Nevertheless Mary had perforce to make the best of her new accommodation – her comfort not increased by the fact that her jailers had not even any money to provide for her, and Knollys wrote desperately to London for an immediate grant of £500, since they were destitute.
5
She now made the acquaintance of George Talbot Earl of Shrewsbury, and his famous or infamous second wife, known to history as Bess of Hardwicke. Shrewsbury, who was to act as the queen’s jailer, with only short breaks, for the next fifteen and a half years, was a man of about forty. He himself was a Protestant although his father had been a fervent Catholic and he
had many Catholic relations. He was immensely rich and possessed an enormous range of properties across the centre of England; but like many rich men he was obsessed with the need to preserve his inheritance, so that in the course of his ward-ship of Queen Mary, his letters to the English court began to sound like one long complaining account book of rising prices, servants’ keep and inadequate subsidies. But Shrewsbury had long proved his loyalty to Elizabeth, and his character, fussy and nervous, constantly worrying about the reactions of the central government to his behaviour or that of his prisoner, made him in many ways an ideal jailer, for a state captive. Despite these suitable attributes of a public servant, Shrewsbury was not a strong character; at the time when he took charge of Mary, he was totally dominated by the redoubtable Bess.

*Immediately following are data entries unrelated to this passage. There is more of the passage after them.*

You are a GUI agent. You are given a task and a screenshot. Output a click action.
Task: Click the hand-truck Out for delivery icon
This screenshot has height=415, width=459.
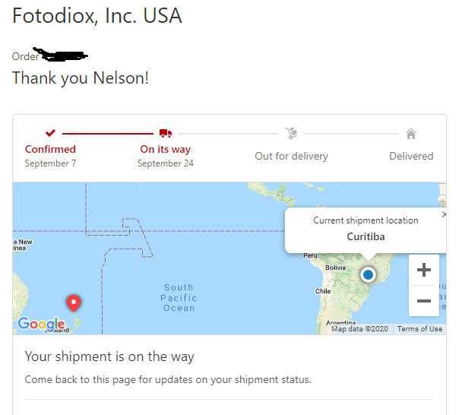291,133

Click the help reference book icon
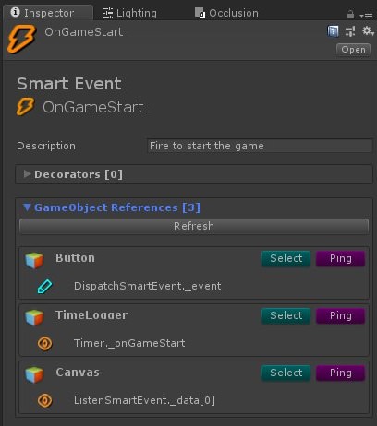pos(333,31)
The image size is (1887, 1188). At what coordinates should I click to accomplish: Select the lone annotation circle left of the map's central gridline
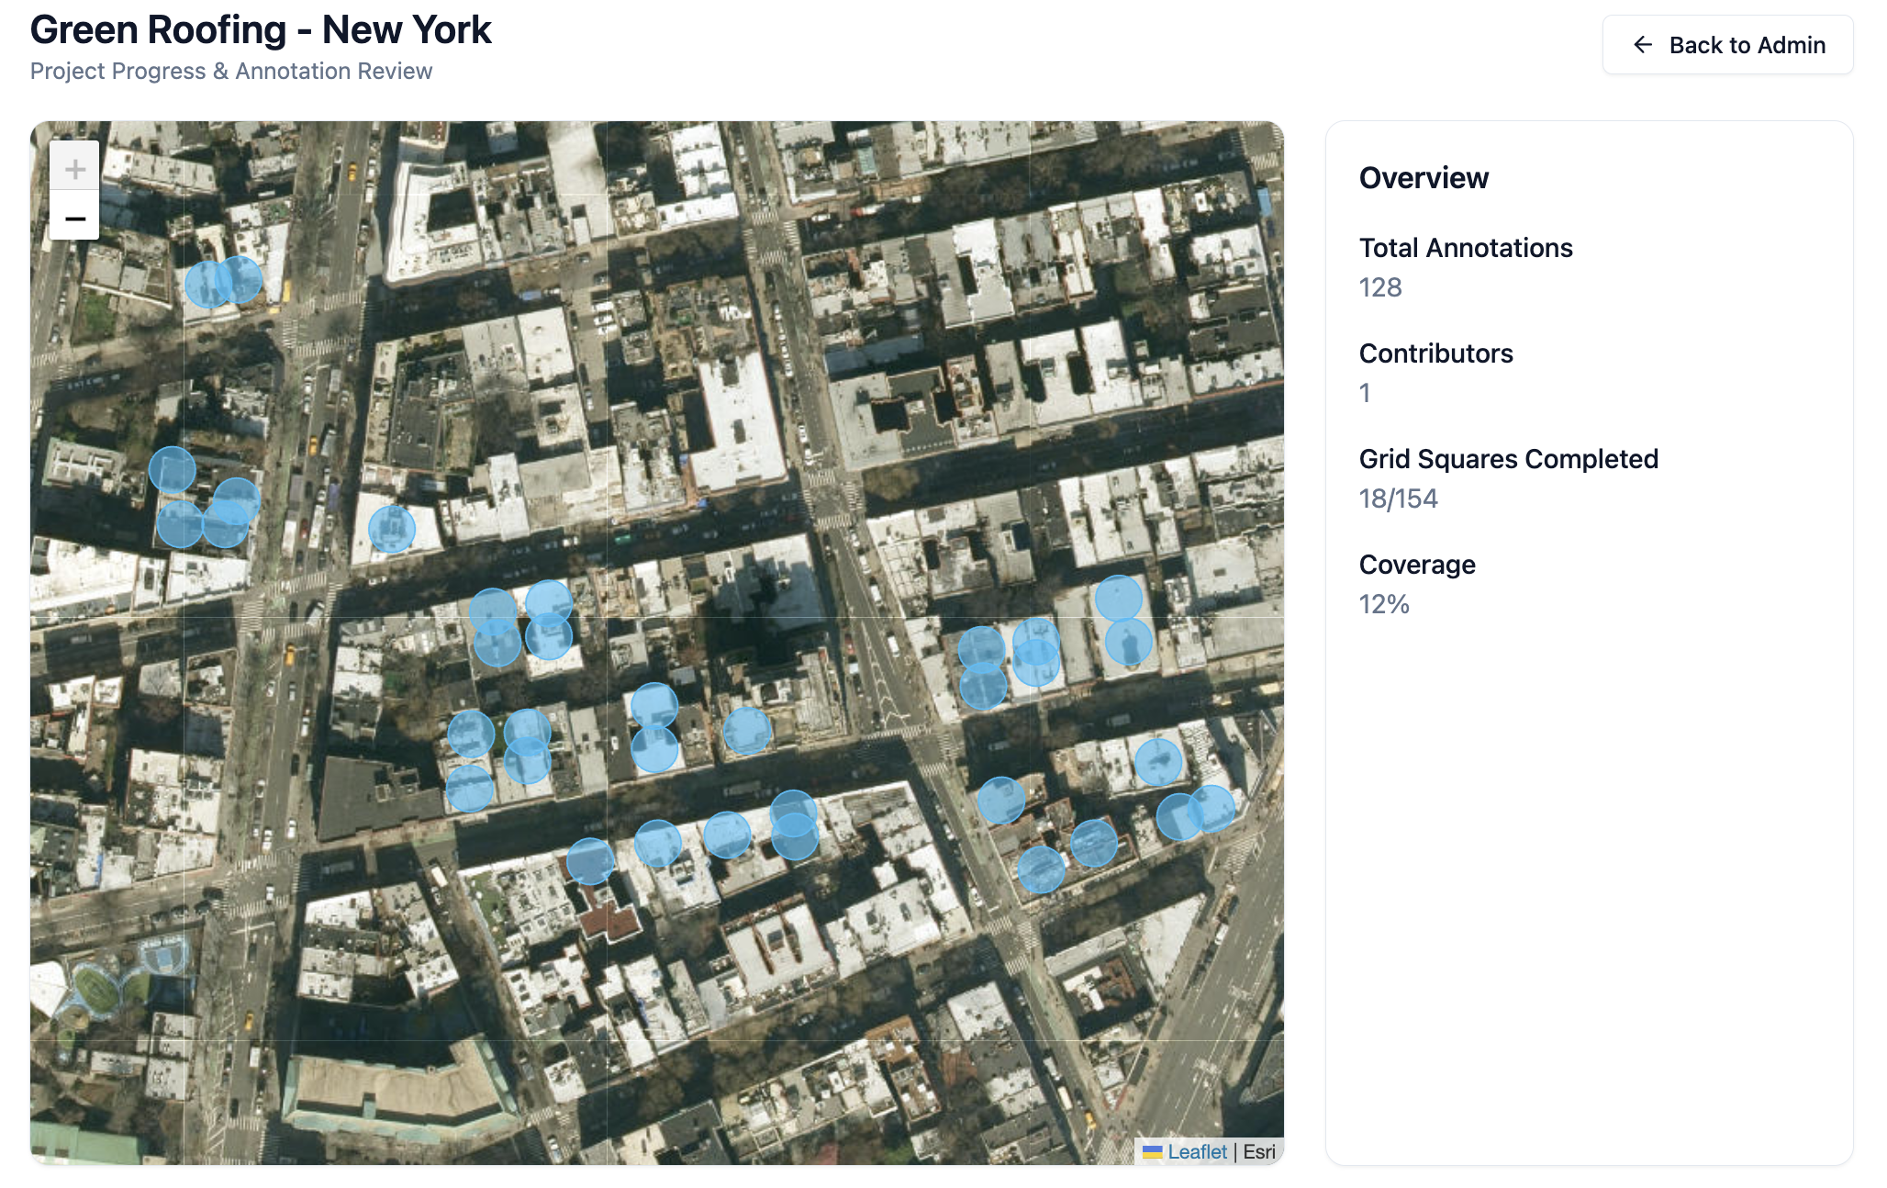392,530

Bess was now forty-nine, eight years older than her husband, and over twenty years older than Mary. She had been married three times previously, and by her second husband Sir William Cavendish of Chatsworth had had eight children. It was no mere flight of fancy that led her third husband Sir William St Loe to address her in letters by the name of this Cavendish mansion, which she herself inherited – the salutation which he often used of ‘my honest sweet Chatsworth’ gives a more realistic indication of the attention which this remarkable lady bestowed upon material possessions than of her actual qualities of nature. Bess’s practical streak led her to marry off two of her Cavendish children, Henry and Mary, to Shrewsbury’s heir Gilbert Talbot and his daughter Grace, in order to preserve as much wealth as possible within the bounds of the family. She was also, in the words of Lodge, ‘a builder, a buyer and seller of estates, a money-lender, a farmer and a merchant of lead and coals and timber’.
6
Apart from this financial acumen, in private life the ‘honest sweet Chatsworth’ occupied the role of a termagant, for as Lodge painted her, she was ‘a woman of masculine understanding and conduct, proud, furious, selfish and unfeeling’. In short, Bess was in character the exact opposite of her new charge, Mary Stuart, who was so feminine in both brain and intuition, and, if proud, was also full of generosity and feeling towards others.
*

However, at first meeting, the queen and her new captors got on agreeably enough. The queen spoke ‘temperately’ to Shrewsbury, and Shrewsbury spoke
‘de belles paroles’
to her, as each graciously admitted. Mary was allowed to set up her cloth of state to which she attached such importance, and a certain Sir John Morton was introduced into her
ménage
, who was in fact a Catholic priest, a fact of which Shrewsbury was either ignorant or agreed to turn a blind eye; in any case Mary must have been pleased by the innovation. The queen and Bess were even described by the fond husband Shrewsbury as sitting peacefully together embroidering in Bess’s own chamber where, with Agnes Livingstone and Mary Seton, they delighted in ‘devising’ fresh works to carry out. ‘They talk together of indifferent trifling matters,’ reported Shrewsbury happily, ‘without any sign of secret dealing or practice, I can assure you.’
8
It was during this first visit to Tutbury and the early honeymoon period of Mary’s relations with Bess that much of the joint embroideries attributed to them, at Hardwicke Hall, Oxburgh Hall and elsewhere, must have been completed.